## [Consignes]
(A) D'après l'extrait consacré à Formosana, quel animal le héros du Cabiaï souhaite-t-il dérober au zoo ?
(B) Transcrivez à l'identique le passage de l'extrait consacré à Formosana qui s'ouvre sur les mots contenant « Les marginaux ne » et se clôt sur « par les marginaux. ».
(C) Rédigez la suite de l'extrait consacré à Formosana, à partir de l'endroit où il s'arrête.

## [Extrait du texte]
○ ○ ○ ○ ○

Les marginaux ne sont jamais en reste dans Formosana, Mon frère le déserteur de Wuhe le prouve brillamment dans un exercice d'écriture qui convoque un comique de répétition et une virulente charge anti-militariste et anti-autoritariste à travers l'histoire de deux frères qui fuient le service militaire chacun à leur façon. On y retrouve cette île-miroir de la Chine Maoïste où l'on embrigade la jeunesse et où l'on se prépare sans cesse à la lutte en tentent de débusquer les déviants politiques… C'est aussi l'occasion de rappeler le ridicule de l'organisation militaire et la bouffée d'air frais représentée, justement, par les marginaux.
Dans le Cabiaï, c'est également une histoire de militaires, enfin presque. L'histoire imaginée par Huang Chong-kai s'intéresse à la déclaration de guerre d'un président taiwanais un peu trop confiant à une Chine qui n'attend certainement que ça. Dans ce texte doux-amer et inattendu, la drôle de guerre prend le pas sur les armes, l'affrontement est informatique et économique plutôt que physique. Mais ce qui est comique ici, c'est que notre héros lui n'a qu'une chose en tête : voler un Cabiaï, sorte de gros rat local, qu'il veut soustraire au zoo pour son propre usage personnel. L'illustration parfaite d'une population taiwanaise résiliente en diable et presque aussi apathique que le gros rongeur sus-cité.

○ ○ ○ ○ ○

## [Lignes enregistrées]

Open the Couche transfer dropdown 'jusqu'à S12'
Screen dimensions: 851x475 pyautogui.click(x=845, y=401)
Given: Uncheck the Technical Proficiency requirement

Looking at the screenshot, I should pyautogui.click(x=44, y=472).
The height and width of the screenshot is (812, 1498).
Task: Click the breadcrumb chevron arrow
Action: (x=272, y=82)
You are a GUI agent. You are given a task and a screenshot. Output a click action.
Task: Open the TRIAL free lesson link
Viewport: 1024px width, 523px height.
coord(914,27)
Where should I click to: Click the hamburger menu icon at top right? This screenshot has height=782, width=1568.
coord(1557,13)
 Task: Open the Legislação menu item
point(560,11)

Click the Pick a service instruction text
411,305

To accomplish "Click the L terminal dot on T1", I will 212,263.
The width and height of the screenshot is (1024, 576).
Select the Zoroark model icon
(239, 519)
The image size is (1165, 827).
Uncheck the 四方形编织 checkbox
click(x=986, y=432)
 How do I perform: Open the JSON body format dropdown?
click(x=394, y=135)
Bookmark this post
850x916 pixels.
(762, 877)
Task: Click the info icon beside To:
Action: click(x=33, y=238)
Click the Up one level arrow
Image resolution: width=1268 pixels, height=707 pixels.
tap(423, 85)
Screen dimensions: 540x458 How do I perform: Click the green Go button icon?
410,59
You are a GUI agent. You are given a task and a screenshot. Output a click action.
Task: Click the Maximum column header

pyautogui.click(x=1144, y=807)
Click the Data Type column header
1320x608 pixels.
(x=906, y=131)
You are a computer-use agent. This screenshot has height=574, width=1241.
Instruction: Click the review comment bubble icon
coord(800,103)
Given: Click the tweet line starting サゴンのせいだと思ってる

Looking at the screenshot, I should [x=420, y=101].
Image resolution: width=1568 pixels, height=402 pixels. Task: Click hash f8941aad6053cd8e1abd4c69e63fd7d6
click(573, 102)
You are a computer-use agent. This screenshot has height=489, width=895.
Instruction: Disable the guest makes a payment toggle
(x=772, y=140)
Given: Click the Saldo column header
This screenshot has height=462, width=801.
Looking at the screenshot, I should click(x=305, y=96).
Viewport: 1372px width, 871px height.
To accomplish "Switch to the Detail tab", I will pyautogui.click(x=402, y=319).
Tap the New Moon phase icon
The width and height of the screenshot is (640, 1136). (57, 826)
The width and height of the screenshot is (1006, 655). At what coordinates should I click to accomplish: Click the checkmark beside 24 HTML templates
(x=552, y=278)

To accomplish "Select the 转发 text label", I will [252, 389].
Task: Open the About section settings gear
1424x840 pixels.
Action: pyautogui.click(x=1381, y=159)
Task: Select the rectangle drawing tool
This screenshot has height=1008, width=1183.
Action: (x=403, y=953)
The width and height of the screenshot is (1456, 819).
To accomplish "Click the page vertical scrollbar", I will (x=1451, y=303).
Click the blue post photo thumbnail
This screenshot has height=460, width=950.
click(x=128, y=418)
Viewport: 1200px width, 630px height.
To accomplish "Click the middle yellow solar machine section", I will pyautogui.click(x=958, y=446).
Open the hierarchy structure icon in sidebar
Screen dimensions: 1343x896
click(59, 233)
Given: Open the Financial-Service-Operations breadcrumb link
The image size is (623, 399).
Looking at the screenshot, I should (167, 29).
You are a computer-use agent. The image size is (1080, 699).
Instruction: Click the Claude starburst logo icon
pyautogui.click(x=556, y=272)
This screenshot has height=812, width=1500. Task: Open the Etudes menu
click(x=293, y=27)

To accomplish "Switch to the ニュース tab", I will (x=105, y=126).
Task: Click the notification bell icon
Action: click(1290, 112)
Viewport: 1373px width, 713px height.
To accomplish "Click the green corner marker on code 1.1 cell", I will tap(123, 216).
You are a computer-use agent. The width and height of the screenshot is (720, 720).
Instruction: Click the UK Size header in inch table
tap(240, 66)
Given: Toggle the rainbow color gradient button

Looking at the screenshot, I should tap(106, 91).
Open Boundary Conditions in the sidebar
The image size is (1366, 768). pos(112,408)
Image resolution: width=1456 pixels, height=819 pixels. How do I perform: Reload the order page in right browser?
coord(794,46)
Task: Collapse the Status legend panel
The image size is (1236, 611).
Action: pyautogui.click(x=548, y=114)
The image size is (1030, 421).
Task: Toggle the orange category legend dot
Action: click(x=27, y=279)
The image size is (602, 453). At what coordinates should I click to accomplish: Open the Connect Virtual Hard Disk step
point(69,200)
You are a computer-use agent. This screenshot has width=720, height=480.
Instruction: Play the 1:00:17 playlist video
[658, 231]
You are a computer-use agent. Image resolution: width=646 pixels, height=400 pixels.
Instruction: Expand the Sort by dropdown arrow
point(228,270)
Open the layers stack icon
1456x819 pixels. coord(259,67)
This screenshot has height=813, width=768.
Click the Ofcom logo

○ ○ ○ ○ ○

## [Réponses]
(A) Un cabiaï, sorte de gros rat local.

(B)
Les marginaux ne sont jamais en reste dans Formosana, Mon frère le déserteur de Wuhe le prouve brillamment dans un exercice d'écriture qui convoque un comique de répétition et une virulente charge anti-militariste et anti-autoritariste à travers l'histoire de deux frères qui fuient le service militaire chacun à leur façon. On y retrouve cette île-miroir de la Chine Maoïste où l'on embrigade la jeunesse et où l'on se prépare sans cesse à la lutte en tentent de débusquer les déviants politiques… C'est aussi l'occasion de rappeler le ridicule de l'organisation militaire et la bouffée d'air frais représentée, justement, par les marginaux.

(C)
Impensable, bien entendu, de ne pas terminer cette chronique sans dire un mot de la dernière nouvelle, L'homme aux yeux à facettes de Wu Ming-yi. Flirtant avec le fantastique, le récit nous embarque aux côtés d'un homme obsédé par les papillons depuis son plus jeune âge et qui tente, par tous les moyens, de percer le secret de leur migration. À travers sa relation avec son oncle puis sa collaboration en vue d'un éco-tourisme responsable, le vieil homme nous raconte sa vie avec une tendresse et une lucidité rare, mêlant nature-writing et réflexions anthropologiques sur la façon de percevoir notre environnement et les animaux qui l'habitent. D'une immense poésie, le texte de Wu Ming-yi invite à changer de regard et à revoir nos critères, un peu à la façon de ces générations successives de taiwanais qui ont fait et continuent de faire l'histoire démocratique et sociale de leur île.

Remarquable objet littéraire, politique et historique, Formosana offre une vision saisissante et fascinante de la société taiwanaise et de sa démocratie à travers neuf textes touchants et hautement humains. Une immense réussite, un indispensable pour tous ceux qui veulent découvrir d'autres horizons et d'autres voix que celles de l'Occident.
Lien : https://justaword.fr/formosa..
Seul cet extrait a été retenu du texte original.